La mina de oro Gualcamayo, en San Juan, atraviesa un fuerte recambio en su conducción. En los últimos meses se registraron varias salidas de directivos clave, lo que genera interrogantes dentro del sector minero justo cuando el proyecto busca relanzarse con nuevas inversiones bajo el Régimen de Incentivo para Grandes Inversiones (RIGI).
Salidas en la conducción de una de las minas históricas de San Juan
La estructura directiva del proyecto Gualcamayo, ubicado en el departamento Jáchal, atraviesa un proceso de cambios que llamó la atención dentro de la industria minera. En los últimos dos años se registraron varias renuncias en puestos estratégicos, lo que algunos actores del sector interpretan como un proceso de reconfiguración interna.
La salida más reciente fue la de Marcelo Agulles, quien estuvo al frente del área de Comunicación de la mina durante casi 15 años y decidió dejar la empresa para incorporarse al proyecto minero Vicuña. Su partida se suma a la de otros ejecutivos importantes que abandonaron la compañía durante el último período.

Entre ellos aparece Ricardo Martínez, quien se desempeñaba como director ejecutivo y presentó su renuncia en diciembre de 2025. Oficialmente se atribuyó la decisión a motivos personales, aunque su salida sorprendió dentro del sector minero provincial.
También dejó la empresa el geólogo Mario Juárez, ex gerente general del proyecto, cuya desvinculación ocurrió a comienzos de 2025 y fue comunicada meses después, en medio de versiones sobre tensiones internas en la conducción. Tras su salida, el cargo fue asumido por Gabriel Corvo.
El factor Retamero y el hermetismo en la conducción
Detrás de la actual etapa de la mina aparece la figura del empresario español Juan José Retamero, propietario del grupo AISA y vinculado a la firma Eris LLC, que adquirió Gualcamayo.
Retamero mantiene un perfil público muy bajo, con escasas declaraciones sobre la estrategia de la empresa, lo que alimenta especulaciones dentro del ámbito minero sobre su relación con los ejecutivos que originalmente habían sido designados para conducir el proyecto.

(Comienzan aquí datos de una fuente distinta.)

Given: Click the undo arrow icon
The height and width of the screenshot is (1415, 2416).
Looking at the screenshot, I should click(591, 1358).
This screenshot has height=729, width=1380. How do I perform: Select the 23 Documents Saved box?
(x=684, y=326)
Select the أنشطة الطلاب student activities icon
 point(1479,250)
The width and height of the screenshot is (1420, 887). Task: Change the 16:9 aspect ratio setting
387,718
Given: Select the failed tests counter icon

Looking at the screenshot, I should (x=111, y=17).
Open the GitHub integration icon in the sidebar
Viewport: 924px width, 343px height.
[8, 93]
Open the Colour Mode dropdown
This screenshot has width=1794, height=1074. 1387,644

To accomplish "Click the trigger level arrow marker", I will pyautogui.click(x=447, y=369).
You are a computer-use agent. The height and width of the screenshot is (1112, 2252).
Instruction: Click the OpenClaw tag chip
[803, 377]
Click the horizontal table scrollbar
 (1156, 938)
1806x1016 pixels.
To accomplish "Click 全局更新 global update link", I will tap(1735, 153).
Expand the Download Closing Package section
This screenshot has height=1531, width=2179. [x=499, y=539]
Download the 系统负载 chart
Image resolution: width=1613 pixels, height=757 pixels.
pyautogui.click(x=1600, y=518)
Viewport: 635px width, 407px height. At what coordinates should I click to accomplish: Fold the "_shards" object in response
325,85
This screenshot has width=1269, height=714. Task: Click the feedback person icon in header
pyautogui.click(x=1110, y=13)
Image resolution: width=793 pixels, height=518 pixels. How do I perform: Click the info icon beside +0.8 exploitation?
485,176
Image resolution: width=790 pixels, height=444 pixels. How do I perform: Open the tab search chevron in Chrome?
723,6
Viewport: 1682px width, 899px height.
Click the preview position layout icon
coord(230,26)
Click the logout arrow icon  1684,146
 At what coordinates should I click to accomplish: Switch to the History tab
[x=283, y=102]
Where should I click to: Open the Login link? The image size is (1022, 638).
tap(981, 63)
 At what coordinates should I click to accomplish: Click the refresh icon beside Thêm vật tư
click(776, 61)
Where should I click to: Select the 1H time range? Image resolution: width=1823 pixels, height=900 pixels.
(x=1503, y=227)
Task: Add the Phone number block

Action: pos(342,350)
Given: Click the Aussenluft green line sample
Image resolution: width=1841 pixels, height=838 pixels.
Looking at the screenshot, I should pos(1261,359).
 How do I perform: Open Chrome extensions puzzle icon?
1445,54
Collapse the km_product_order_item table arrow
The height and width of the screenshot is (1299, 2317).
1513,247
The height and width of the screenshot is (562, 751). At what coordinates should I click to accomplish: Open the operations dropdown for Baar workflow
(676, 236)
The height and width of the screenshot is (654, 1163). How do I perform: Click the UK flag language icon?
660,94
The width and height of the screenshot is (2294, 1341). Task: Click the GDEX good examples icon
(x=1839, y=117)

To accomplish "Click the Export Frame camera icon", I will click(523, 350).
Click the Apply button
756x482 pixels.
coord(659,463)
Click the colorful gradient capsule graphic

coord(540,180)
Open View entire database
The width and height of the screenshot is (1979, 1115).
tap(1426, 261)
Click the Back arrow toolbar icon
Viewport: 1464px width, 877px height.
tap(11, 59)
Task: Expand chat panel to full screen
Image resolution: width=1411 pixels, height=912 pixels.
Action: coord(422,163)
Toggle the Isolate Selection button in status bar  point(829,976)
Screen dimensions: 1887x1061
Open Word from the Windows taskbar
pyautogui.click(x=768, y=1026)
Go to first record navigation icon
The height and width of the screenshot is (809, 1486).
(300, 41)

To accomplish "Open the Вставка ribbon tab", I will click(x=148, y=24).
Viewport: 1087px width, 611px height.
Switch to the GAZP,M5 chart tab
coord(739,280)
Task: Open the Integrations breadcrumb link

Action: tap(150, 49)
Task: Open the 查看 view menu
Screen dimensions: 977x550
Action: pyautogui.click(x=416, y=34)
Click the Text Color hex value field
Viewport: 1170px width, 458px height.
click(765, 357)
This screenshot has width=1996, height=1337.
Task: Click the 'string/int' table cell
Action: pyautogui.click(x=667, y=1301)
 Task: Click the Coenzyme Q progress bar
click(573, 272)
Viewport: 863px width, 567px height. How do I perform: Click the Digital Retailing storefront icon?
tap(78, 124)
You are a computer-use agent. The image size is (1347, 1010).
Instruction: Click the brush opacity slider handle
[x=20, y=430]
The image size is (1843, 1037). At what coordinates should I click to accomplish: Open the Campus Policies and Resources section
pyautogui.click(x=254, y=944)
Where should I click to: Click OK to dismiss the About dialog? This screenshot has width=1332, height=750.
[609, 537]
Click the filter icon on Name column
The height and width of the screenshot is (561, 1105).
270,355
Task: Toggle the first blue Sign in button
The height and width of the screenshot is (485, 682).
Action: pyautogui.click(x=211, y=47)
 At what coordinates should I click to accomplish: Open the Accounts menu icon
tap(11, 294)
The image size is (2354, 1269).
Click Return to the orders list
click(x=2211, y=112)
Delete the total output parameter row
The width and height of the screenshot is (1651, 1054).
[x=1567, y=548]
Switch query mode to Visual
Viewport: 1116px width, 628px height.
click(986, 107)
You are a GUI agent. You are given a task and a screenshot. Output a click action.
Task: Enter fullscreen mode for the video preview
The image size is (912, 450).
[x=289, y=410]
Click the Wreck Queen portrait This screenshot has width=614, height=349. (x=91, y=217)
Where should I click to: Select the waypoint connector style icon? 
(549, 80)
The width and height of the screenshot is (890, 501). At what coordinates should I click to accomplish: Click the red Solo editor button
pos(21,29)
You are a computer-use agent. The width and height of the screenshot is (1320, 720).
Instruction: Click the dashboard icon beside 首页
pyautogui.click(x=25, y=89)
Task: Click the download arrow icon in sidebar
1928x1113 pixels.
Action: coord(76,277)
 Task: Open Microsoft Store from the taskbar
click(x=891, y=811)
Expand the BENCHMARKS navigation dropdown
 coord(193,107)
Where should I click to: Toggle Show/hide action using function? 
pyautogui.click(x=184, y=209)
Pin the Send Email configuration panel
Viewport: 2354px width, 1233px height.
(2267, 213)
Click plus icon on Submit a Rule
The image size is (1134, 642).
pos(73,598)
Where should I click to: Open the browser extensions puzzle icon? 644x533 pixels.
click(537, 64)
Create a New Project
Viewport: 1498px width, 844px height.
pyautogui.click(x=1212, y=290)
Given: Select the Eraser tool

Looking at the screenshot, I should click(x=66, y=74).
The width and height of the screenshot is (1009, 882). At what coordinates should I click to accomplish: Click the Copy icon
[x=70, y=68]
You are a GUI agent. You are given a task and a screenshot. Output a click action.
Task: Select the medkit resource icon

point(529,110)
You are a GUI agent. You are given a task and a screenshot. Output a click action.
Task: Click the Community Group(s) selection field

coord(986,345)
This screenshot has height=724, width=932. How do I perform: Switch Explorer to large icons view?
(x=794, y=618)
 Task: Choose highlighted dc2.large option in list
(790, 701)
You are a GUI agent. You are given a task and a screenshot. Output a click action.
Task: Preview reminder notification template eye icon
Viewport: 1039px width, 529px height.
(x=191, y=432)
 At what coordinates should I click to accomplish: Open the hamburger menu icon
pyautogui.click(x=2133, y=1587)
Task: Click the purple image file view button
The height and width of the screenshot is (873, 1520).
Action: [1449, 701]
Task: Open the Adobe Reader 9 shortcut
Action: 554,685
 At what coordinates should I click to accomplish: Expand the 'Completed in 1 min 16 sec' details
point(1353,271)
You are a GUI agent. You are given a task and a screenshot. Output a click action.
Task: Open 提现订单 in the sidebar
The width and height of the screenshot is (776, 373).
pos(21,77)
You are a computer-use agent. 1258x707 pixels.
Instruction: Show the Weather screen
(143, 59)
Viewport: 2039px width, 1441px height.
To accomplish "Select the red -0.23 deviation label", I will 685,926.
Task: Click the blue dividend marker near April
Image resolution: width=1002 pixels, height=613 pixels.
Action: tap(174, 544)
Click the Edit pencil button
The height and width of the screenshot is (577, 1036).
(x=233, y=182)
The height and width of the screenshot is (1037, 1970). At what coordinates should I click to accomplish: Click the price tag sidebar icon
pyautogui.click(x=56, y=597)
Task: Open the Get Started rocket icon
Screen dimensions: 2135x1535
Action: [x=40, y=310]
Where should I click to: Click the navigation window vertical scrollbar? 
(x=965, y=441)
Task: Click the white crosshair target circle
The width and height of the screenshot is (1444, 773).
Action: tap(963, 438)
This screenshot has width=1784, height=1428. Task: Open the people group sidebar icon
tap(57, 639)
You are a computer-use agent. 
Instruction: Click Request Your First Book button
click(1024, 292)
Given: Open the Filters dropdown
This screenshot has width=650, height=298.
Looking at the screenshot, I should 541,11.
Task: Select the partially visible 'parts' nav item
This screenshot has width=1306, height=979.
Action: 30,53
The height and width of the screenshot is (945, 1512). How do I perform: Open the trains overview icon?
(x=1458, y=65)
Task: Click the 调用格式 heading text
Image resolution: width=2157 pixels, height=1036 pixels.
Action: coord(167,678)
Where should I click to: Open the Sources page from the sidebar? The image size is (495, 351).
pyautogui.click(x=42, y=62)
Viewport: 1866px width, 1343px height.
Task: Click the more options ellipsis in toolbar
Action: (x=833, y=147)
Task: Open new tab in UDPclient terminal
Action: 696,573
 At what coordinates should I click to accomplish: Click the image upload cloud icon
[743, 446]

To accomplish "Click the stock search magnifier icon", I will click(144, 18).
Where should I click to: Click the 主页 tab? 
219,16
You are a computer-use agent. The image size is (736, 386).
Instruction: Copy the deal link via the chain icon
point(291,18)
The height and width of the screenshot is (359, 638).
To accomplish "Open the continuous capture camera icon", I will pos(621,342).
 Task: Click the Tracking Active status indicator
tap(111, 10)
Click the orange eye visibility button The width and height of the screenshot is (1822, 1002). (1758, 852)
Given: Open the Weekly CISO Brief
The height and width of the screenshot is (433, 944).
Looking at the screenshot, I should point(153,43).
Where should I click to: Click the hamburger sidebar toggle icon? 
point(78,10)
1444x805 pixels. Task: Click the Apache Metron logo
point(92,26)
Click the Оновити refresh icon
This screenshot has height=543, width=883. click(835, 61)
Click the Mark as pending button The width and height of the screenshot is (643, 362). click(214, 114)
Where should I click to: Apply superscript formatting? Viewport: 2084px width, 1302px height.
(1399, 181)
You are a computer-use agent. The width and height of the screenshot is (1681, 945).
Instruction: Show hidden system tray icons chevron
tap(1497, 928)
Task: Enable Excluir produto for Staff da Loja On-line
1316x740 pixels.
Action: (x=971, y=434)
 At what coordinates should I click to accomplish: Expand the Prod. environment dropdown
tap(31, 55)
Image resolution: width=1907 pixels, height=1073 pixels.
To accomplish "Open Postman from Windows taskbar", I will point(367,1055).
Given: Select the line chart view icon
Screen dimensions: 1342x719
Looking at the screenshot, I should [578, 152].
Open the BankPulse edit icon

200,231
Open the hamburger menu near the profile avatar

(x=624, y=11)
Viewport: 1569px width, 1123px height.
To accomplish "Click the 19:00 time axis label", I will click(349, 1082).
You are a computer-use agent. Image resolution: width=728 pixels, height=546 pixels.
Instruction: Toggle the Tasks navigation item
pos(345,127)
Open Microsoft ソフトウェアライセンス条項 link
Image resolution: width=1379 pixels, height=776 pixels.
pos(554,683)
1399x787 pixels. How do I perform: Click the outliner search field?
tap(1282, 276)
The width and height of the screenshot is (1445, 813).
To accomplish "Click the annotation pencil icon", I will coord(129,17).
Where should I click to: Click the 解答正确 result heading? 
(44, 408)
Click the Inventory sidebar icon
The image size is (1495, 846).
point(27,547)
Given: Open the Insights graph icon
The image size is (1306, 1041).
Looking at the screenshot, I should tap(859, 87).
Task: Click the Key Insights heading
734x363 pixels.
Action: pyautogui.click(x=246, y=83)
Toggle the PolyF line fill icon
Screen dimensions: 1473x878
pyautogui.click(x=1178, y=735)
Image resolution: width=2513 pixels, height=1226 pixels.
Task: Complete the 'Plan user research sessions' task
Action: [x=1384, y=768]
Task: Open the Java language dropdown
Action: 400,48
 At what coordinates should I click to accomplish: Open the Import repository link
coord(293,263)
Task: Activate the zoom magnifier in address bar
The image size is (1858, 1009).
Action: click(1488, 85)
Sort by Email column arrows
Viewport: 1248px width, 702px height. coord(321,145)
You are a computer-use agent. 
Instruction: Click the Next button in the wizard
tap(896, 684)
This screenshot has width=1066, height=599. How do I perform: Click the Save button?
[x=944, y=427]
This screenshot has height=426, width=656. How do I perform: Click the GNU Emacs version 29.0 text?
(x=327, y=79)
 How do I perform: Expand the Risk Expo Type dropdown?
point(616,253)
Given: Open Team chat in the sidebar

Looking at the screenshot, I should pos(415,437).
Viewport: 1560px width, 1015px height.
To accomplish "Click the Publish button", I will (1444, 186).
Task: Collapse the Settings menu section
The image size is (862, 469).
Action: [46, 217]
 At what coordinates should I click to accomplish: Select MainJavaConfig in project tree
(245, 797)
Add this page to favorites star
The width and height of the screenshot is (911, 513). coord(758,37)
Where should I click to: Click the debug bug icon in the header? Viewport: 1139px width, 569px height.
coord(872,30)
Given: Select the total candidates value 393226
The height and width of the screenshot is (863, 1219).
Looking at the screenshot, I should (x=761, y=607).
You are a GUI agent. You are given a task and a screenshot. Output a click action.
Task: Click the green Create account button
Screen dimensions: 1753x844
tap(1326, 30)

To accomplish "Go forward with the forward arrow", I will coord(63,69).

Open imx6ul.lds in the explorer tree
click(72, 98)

Algunas versiones que circulan en el sector hablan de posibles diferencias entre el empresario y parte del equipo gerencial que inició la etapa de reorganización de la mina, aunque hasta ahora no existen confirmaciones oficiales.
Un contexto llamativo: inversiones y cambios en paralelo
El recambio de directivos ocurre en un momento clave para Gualcamayo. El proyecto obtuvo recientemente la aprobación para ingresar al Régimen de Incentivo para Grandes Inversiones (RIGI) con el objetivo de impulsar el desarrollo denominado “Carbonatos Profundos”, que prevé una inversión cercana a US$665 millones.
Este programa busca extender la vida útil del yacimiento mediante nuevas técnicas de explotación y procesamiento, abriendo una nueva etapa para una mina que ya tuvo distintas fases productivas desde su puesta en marcha.
Gualcamayo es uno de los yacimientos de oro más importantes de San Juan y se encuentra ubicado a unos 110 kilómetros de la ciudad de Jáchal, en una zona histórica de actividad metalífera de la provincia.
Por esa razón, el recambio en su cúpula directiva genera atención dentro del ecosistema minero provincial, donde proveedores, autoridades y trabajadores siguen de cerca el rumbo del proyecto.
Claves del escenario actual en Gualcamayo
Datos relevantes del proceso que atraviesa la mina:
- Tres directivos relevantes dejaron la empresa en los últimos meses.
- Entre ellos el ex director ejecutivo Ricardo Martínez y el ex gerente general Mario Juárez.
- El responsable de Comunicación, Marcelo Agulles, se incorporó al proyecto Vicuña.
- La mina pertenece al empresario español Juan José Retamero.
- El proyecto busca relanzarse con una inversión de unos US$665 millones bajo el RIGI.
El desafío de relanzar la mina
El futuro de Gualcamayo dependerá en gran medida de la capacidad de su actual conducción para consolidar un equipo ejecutivo estable y ejecutar el ambicioso plan de inversión proyectado.
En un contexto donde San Juan busca posicionarse como uno de los polos mineros más dinámicos de América Latina —con grandes proyectos de cobre, oro y plata en desarrollo— el destino de esta histórica operación podría convertirse en un caso testigo sobre cómo las minas maduras intentan reinventarse para sostener su producción y su impacto económico en la región.